- **WHAT THE TASK REQUIRES**: Please reproduce the entire listing, character for character.

- **PROVIDED RECORDS**:
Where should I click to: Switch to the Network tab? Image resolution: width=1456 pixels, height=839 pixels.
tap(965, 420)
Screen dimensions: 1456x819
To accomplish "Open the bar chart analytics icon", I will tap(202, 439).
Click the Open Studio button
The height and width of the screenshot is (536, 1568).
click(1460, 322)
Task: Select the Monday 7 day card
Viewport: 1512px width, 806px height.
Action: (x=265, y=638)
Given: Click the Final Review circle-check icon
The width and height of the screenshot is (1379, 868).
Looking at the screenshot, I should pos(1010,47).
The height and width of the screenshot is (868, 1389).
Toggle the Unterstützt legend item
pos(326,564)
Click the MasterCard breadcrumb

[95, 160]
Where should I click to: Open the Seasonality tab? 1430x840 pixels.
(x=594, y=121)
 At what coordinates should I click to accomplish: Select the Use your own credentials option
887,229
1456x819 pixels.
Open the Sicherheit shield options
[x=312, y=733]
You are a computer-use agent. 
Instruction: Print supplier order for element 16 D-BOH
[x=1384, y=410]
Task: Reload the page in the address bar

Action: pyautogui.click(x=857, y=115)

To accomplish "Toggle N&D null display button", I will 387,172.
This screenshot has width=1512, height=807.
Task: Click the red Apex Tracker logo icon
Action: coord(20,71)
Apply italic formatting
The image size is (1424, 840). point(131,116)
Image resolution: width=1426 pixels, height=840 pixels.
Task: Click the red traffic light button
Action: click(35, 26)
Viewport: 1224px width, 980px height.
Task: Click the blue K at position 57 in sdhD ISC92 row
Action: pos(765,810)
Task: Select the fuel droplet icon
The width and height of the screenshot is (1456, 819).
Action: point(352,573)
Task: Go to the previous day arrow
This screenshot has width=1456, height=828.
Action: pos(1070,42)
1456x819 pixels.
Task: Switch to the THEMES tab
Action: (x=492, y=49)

- **SOLUTION TO THE EXERCISE**:
Where should I click to: Switch to the Network tab? Image resolution: width=1456 pixels, height=839 pixels.
tap(965, 420)
Screen dimensions: 1456x819
To accomplish "Open the bar chart analytics icon", I will tap(202, 439).
Click the Open Studio button
The height and width of the screenshot is (536, 1568).
click(1460, 322)
Task: Select the Monday 7 day card
Viewport: 1512px width, 806px height.
Action: (x=265, y=638)
Given: Click the Final Review circle-check icon
The width and height of the screenshot is (1379, 868).
Looking at the screenshot, I should pos(1010,47).
The height and width of the screenshot is (868, 1389).
Toggle the Unterstützt legend item
pos(326,564)
Click the MasterCard breadcrumb

[95, 160]
Where should I click to: Open the Seasonality tab? 1430x840 pixels.
(x=594, y=121)
 At what coordinates should I click to accomplish: Select the Use your own credentials option
887,229
1456x819 pixels.
Open the Sicherheit shield options
[x=312, y=733]
You are a computer-use agent. 
Instruction: Print supplier order for element 16 D-BOH
[x=1384, y=410]
Task: Reload the page in the address bar

Action: pyautogui.click(x=857, y=115)

To accomplish "Toggle N&D null display button", I will 387,172.
This screenshot has width=1512, height=807.
Task: Click the red Apex Tracker logo icon
Action: coord(20,71)
Apply italic formatting
The image size is (1424, 840). point(131,116)
Image resolution: width=1426 pixels, height=840 pixels.
Task: Click the red traffic light button
Action: click(35, 26)
Viewport: 1224px width, 980px height.
Task: Click the blue K at position 57 in sdhD ISC92 row
Action: pos(765,810)
Task: Select the fuel droplet icon
The width and height of the screenshot is (1456, 819).
Action: point(352,573)
Task: Go to the previous day arrow
This screenshot has width=1456, height=828.
Action: pos(1070,42)
1456x819 pixels.
Task: Switch to the THEMES tab
Action: (x=492, y=49)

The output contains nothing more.